There are also issues of theft and damage to be considered. If a resident brings his her her own iPad to work and it gets stolen, that is certainly on the resident. However, if a department provides each team with an iPad and it gets stolen, what happens then? Does the hospical then ban that resident from holding the next iPad they purchase? How should be iPad be carried by the resident? Many residents currently have a pocket sewn into the inside of their coat to carry their iPads around less openly. All of these issues will continue to be fleshed out as hospitals incorporate new technology into the workplace.

With the increase in healthcare costs and medical information, there is mounting pressure to deliver safe, cost-effective care while maintaining the highest standards of education. This seemingly impossible ideal can perhaps be achieved with the implementation of Apple’s genius product, the iPad. With data and decision making algorithms at our finger tips, reliable care can be delivered quickly, resident education can be improved, and healthcare costs can be contained.
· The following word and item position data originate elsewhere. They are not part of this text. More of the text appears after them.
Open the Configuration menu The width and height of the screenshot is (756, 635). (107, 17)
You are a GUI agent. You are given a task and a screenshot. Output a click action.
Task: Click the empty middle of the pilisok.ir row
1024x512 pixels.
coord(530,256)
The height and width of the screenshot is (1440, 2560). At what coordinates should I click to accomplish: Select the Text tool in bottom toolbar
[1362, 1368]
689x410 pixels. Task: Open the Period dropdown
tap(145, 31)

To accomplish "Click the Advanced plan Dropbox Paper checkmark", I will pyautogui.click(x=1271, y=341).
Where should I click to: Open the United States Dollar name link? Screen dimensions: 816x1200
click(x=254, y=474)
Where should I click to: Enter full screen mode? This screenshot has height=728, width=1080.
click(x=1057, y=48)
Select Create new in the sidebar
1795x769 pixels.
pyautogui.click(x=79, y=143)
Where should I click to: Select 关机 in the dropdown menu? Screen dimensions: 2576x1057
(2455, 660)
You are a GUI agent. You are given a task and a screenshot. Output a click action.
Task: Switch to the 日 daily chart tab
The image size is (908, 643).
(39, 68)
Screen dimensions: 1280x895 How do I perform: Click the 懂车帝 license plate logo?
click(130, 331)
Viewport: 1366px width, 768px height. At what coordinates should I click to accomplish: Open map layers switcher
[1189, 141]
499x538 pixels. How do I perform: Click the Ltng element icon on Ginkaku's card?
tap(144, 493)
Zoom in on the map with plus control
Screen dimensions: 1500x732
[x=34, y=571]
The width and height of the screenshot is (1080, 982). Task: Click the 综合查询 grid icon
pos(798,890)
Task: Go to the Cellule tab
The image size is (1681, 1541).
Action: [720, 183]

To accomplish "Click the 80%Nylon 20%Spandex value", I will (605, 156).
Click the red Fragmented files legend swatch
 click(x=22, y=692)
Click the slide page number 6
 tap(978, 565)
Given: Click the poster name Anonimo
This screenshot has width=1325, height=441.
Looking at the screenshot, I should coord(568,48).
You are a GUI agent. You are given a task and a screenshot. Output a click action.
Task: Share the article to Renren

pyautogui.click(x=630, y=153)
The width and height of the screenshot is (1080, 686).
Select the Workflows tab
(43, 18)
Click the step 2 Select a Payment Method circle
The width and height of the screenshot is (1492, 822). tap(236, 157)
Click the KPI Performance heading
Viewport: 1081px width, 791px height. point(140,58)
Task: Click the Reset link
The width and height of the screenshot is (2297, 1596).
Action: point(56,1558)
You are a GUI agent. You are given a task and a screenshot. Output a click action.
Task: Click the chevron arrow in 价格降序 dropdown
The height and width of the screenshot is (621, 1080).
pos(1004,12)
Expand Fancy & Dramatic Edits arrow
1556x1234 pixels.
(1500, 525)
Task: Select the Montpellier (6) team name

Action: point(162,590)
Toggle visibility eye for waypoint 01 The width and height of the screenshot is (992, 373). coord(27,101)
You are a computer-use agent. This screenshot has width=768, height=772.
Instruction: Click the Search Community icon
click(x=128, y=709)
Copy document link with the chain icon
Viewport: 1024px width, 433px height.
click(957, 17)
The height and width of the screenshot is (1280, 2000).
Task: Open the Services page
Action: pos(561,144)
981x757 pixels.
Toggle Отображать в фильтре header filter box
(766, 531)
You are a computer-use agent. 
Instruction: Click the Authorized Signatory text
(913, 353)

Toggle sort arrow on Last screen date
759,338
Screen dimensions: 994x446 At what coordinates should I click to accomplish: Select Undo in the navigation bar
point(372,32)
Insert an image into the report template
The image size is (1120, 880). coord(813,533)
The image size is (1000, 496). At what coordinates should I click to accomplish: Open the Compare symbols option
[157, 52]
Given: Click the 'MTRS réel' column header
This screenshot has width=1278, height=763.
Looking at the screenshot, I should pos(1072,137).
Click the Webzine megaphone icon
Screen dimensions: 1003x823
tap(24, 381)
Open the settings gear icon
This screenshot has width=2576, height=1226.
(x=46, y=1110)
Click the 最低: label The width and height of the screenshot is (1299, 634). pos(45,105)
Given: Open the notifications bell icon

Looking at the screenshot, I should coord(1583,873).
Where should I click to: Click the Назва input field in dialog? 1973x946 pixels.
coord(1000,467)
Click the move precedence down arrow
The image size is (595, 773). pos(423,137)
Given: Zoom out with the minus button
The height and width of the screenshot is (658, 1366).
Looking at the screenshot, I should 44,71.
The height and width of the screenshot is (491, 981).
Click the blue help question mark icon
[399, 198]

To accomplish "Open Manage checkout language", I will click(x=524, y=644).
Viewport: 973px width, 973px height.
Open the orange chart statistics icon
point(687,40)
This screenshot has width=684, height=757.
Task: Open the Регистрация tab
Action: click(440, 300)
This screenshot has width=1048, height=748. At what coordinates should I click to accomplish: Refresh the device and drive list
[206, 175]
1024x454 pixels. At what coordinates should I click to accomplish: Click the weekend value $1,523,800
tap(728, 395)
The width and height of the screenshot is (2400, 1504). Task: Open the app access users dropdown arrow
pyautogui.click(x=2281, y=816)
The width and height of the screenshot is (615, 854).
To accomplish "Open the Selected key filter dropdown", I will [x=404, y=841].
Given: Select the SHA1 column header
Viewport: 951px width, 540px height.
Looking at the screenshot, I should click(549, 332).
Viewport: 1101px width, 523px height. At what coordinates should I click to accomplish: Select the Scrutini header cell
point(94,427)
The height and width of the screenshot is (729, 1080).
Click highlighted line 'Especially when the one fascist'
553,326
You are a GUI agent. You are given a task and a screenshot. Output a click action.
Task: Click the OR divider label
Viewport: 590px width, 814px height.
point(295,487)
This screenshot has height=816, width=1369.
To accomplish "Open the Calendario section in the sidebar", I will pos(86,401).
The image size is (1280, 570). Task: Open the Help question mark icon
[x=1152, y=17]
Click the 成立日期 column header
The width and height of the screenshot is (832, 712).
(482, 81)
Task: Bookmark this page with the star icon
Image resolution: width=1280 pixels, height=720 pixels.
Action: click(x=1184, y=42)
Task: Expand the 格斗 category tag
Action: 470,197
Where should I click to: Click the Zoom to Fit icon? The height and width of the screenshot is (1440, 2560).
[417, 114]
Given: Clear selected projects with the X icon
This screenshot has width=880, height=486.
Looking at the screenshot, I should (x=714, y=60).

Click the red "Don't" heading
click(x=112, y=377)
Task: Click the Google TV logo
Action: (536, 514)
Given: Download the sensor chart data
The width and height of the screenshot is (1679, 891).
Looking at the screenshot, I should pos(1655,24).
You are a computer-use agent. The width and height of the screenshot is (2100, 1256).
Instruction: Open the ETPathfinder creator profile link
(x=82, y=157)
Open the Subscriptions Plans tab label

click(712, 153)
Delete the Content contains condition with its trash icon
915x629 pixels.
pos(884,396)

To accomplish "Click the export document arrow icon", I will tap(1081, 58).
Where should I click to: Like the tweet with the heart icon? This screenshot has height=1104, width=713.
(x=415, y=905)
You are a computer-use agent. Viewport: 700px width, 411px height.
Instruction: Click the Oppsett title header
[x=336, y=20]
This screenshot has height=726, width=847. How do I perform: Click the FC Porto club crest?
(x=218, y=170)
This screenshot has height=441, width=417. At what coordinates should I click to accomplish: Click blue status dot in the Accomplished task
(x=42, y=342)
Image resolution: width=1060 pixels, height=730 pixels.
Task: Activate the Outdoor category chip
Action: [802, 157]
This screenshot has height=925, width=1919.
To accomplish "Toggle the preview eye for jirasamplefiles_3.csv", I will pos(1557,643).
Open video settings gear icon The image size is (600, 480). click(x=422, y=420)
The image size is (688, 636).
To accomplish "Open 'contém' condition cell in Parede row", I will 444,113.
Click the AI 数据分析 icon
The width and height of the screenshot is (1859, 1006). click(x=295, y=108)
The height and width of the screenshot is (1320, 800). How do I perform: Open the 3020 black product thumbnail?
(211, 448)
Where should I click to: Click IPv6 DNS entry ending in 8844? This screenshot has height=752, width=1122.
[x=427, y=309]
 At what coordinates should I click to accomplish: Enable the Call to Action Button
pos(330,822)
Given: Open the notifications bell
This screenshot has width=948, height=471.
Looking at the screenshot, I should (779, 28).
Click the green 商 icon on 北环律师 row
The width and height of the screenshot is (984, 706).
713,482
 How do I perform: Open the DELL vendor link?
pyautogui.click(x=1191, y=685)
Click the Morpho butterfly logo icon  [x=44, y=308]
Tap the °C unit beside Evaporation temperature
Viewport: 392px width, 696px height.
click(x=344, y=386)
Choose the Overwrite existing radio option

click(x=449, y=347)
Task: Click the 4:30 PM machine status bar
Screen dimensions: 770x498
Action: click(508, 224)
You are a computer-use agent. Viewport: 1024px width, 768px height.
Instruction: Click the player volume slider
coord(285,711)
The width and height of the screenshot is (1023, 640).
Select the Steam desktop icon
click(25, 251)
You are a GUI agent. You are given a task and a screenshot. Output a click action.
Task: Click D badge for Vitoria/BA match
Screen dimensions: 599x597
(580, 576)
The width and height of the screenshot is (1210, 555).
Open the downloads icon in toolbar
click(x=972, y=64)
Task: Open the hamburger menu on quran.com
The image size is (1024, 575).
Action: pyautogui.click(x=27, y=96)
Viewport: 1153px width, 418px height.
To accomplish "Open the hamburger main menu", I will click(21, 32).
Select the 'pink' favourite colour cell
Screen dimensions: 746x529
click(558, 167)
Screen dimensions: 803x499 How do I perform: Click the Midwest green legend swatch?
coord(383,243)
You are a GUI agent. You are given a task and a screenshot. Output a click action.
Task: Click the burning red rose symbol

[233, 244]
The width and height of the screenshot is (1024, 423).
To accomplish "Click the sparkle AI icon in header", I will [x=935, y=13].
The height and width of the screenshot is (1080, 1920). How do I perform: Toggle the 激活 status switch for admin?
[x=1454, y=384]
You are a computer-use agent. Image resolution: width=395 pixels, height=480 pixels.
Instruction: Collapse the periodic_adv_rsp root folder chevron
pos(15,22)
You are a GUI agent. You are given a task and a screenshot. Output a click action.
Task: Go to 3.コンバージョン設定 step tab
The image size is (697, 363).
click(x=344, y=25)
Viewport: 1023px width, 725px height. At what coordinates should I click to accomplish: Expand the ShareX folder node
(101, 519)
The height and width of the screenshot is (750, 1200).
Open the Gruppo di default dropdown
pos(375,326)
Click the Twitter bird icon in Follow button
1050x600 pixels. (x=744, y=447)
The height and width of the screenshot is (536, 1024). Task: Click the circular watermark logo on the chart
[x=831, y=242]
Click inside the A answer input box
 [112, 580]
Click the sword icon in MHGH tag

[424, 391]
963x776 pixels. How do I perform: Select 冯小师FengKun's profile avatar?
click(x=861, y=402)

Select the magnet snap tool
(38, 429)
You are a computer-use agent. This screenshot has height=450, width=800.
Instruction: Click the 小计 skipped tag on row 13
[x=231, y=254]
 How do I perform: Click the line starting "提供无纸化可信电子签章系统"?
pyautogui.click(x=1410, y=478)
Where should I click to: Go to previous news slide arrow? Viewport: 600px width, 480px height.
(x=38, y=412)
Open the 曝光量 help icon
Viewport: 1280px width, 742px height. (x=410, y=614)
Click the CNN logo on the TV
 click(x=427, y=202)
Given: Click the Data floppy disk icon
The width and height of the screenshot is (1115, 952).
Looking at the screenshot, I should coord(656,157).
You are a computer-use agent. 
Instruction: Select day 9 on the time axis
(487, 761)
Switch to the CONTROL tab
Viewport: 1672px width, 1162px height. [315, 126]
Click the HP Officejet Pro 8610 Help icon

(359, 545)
With so much interest in using the iPad in the hospital, the First Aid Team will be initiating a series on the many apps healthcare professionals can use to enhance patient care.

 

Bibliography

http://medchiefs.bsd.uchicago.edu/documents/iPadmanual_000.pdf

http://www.imedicalapps.com/2011/07/implement-ipad-medicine-residency-chicago-medicine-program-blueprint/

http://www.imedicalapps.com/2011/11/johns-hopkins-internal-medicine-residency-ipad/

Patel BK, Chapman CG, Luo N, Woodruff JN, Arora VM. Impact of Mobile Tablet Computers on Internal Medicine Resident Efficiency. Archives of Internal Medicine. March, 2012; 172: 436-438.